Seborrhoeic dermatitis is a common non-contagious skin condition affecting millions of people. It is a papulosquamous disorder that affects the sebum-rich areas of the scalp, face and trunk.

Its exact cause is unknown, though cases are often attributed to the overproduction of sebum in the sebaceous glands, the presence of topical organisms such as Malassezia yeasts (formerly known as pityrosporum ovale) and inflammatory or immunologic abnormalities.

Patients with a compromised immune system (such as sufferers of HIV/AIDS) are typically susceptible to more frequent and severe cases of seborrhoeic dermatitis, while neurological conditions such as Parkinson's disease are also understood to induce a higher prevalence. Other factors which may trigger outbreaks include physical trauma (eg scratching), seasonality or emotional stress.


Manifestations of SD skin lesions include:

  • Patchy scaling or thick crusts on the scalp
  • Yellow or white scales that attach to the hair shaft
  • Red, greasy skin covered with flaky white or yellow scales
  • Itching or soreness
  • Skin flakes or dandruff

Hypopigmentation may occur in black patients.


Affected areas

SD occurs on the more oily areas, or where there is a certain amount of hair, such as the scalp, forehead, eyebrows, eyelash line, nasolabial folds, beard and postauricular skin. It may also be present on the skin under the chin.

Chronic disease

SD is characterised by intermittent periods of remission, followed by periods of exacerbation, when patients experience the burning, scaling and itching symptoms associated with the condition. Flare-ups tend to be more common in winter and early spring, with periods of remission usually occurring in summer.
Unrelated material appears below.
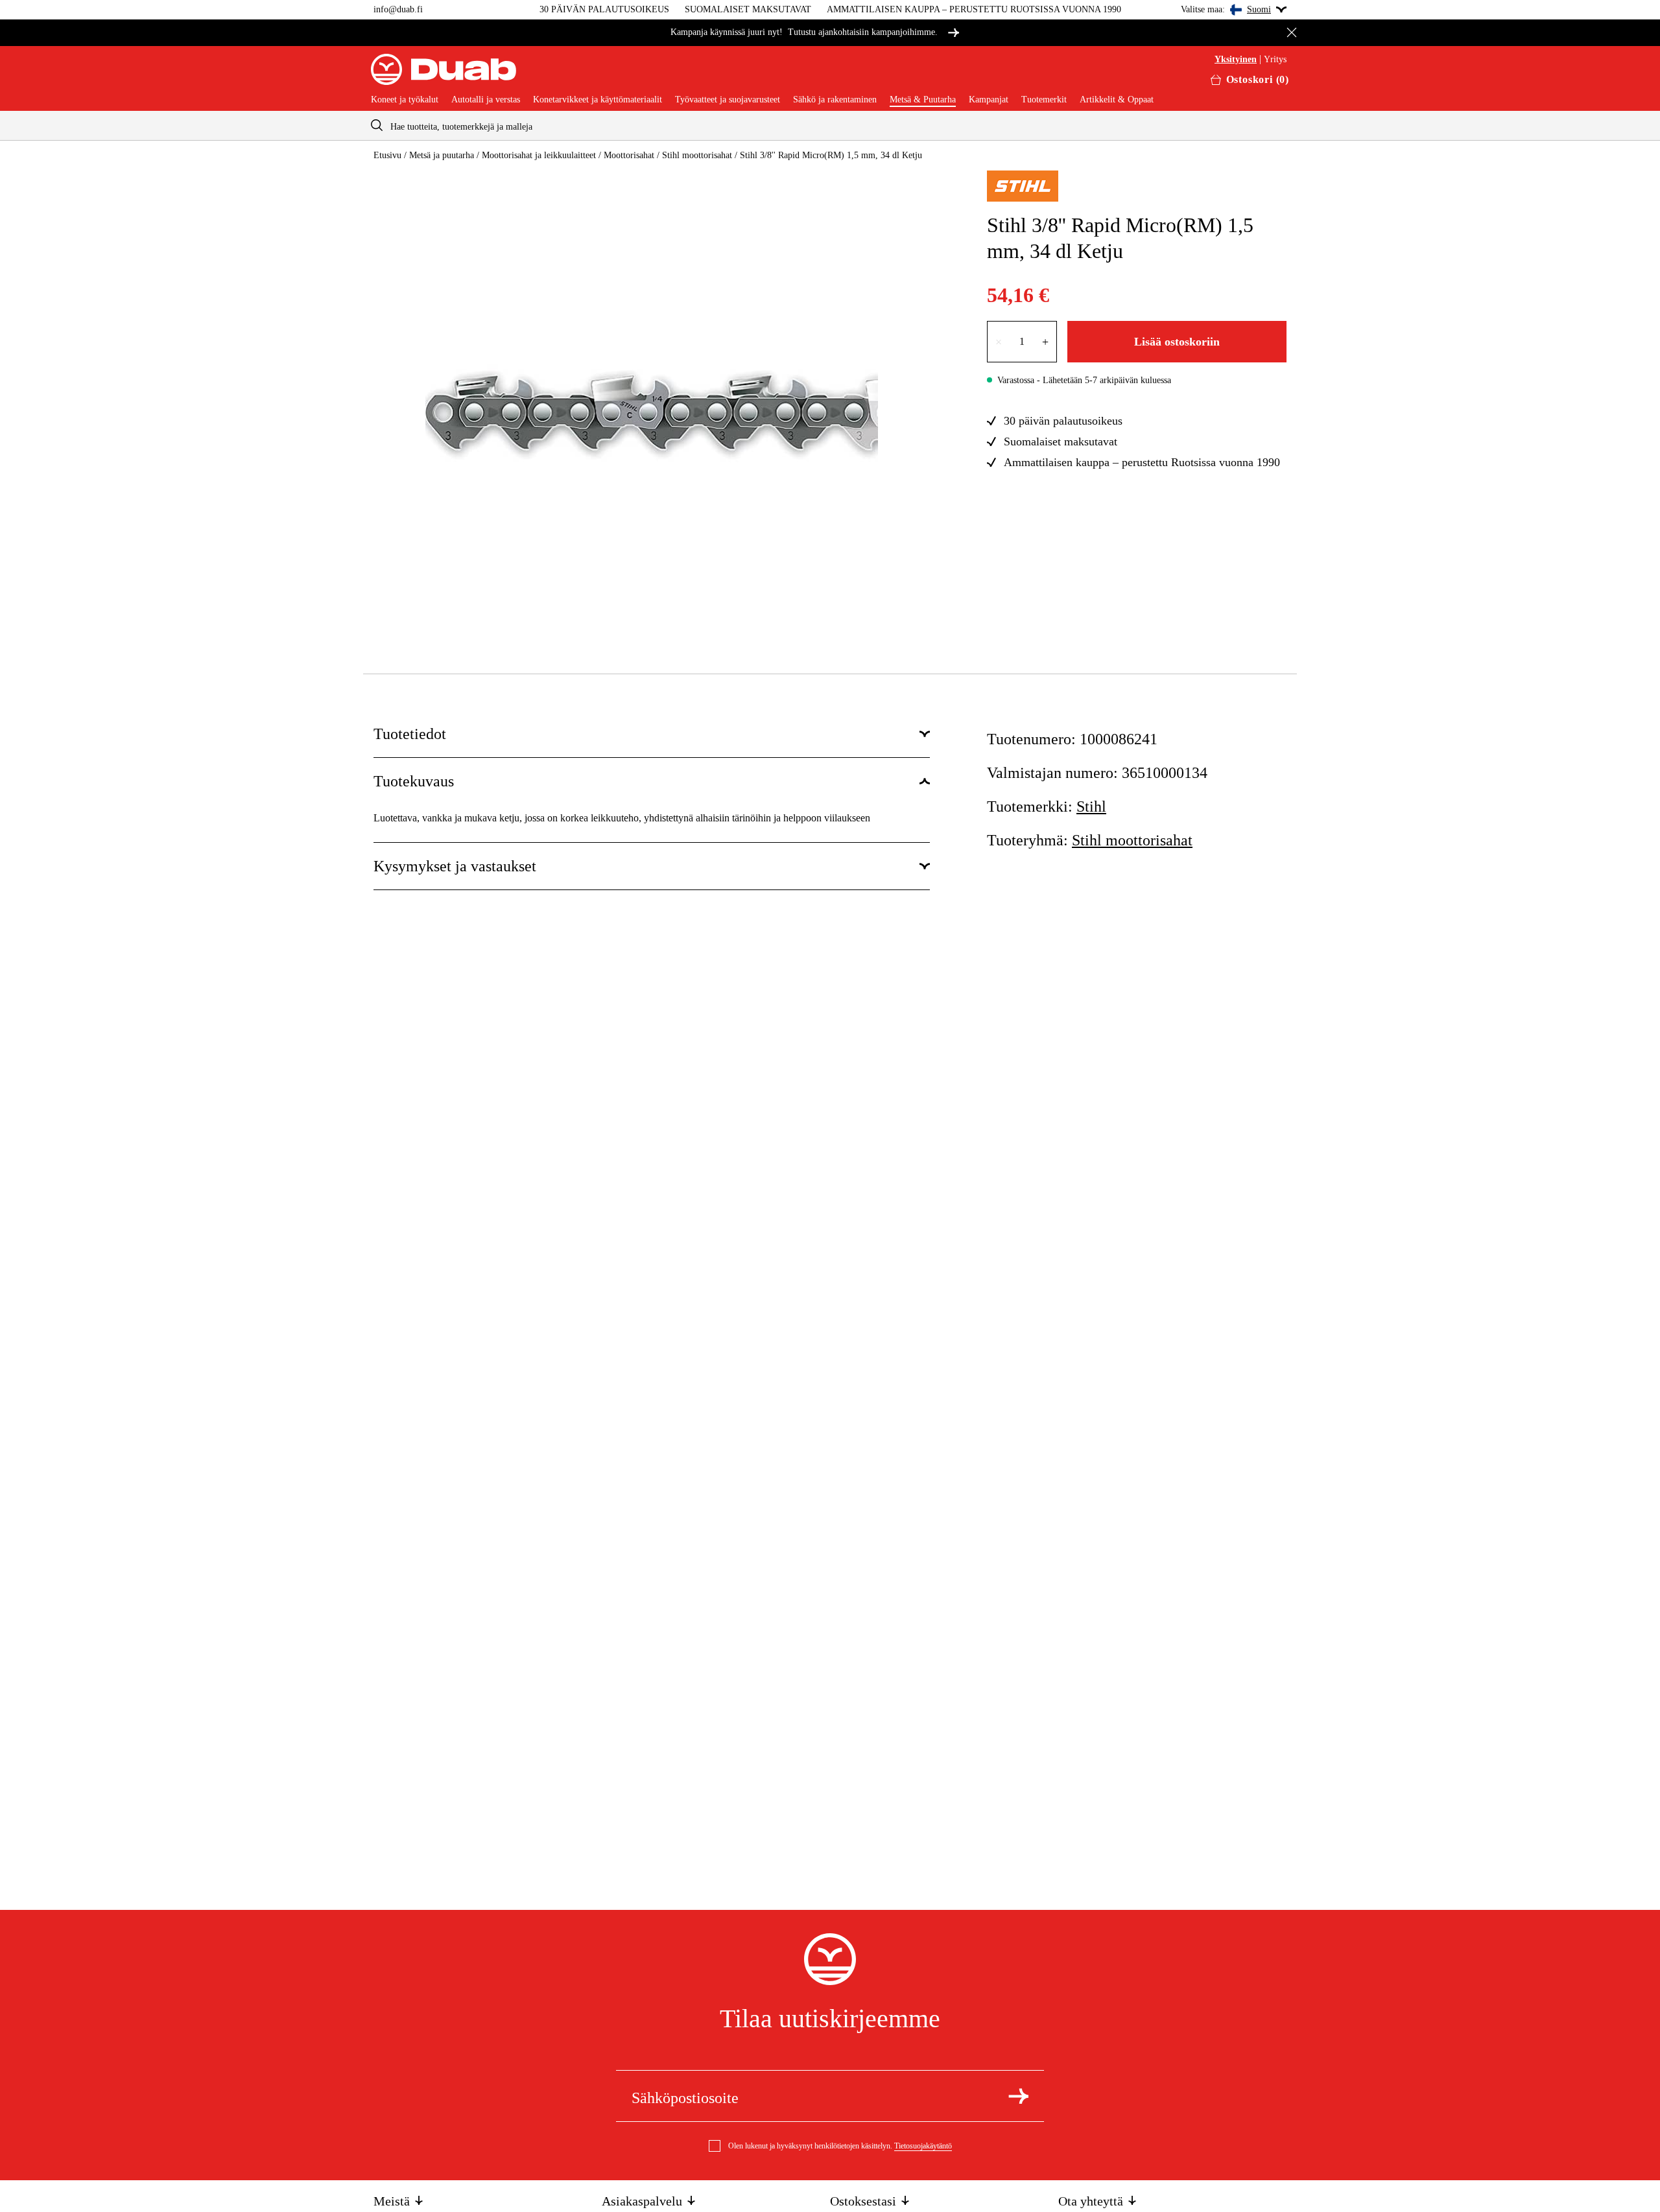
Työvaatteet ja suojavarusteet (727, 99)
The global prevalence rate of seborrhoeic dermatitis is 3-5%. Dandruff, the mildest form of SD, is far more common and affects an estimated 15-20% of the population.


Seborrhoeic dermatitis may affect people of all races and ethnic groups.


Seborrhoeic dermatitis is slightly more prevalent in men than in women.


SD usually occurs with puberty. It peaks at around age 40 and is less severe, but present, among older people. In infants, it occurs as cradle cap or, less frequently, as a flexural eruption or erythroderma.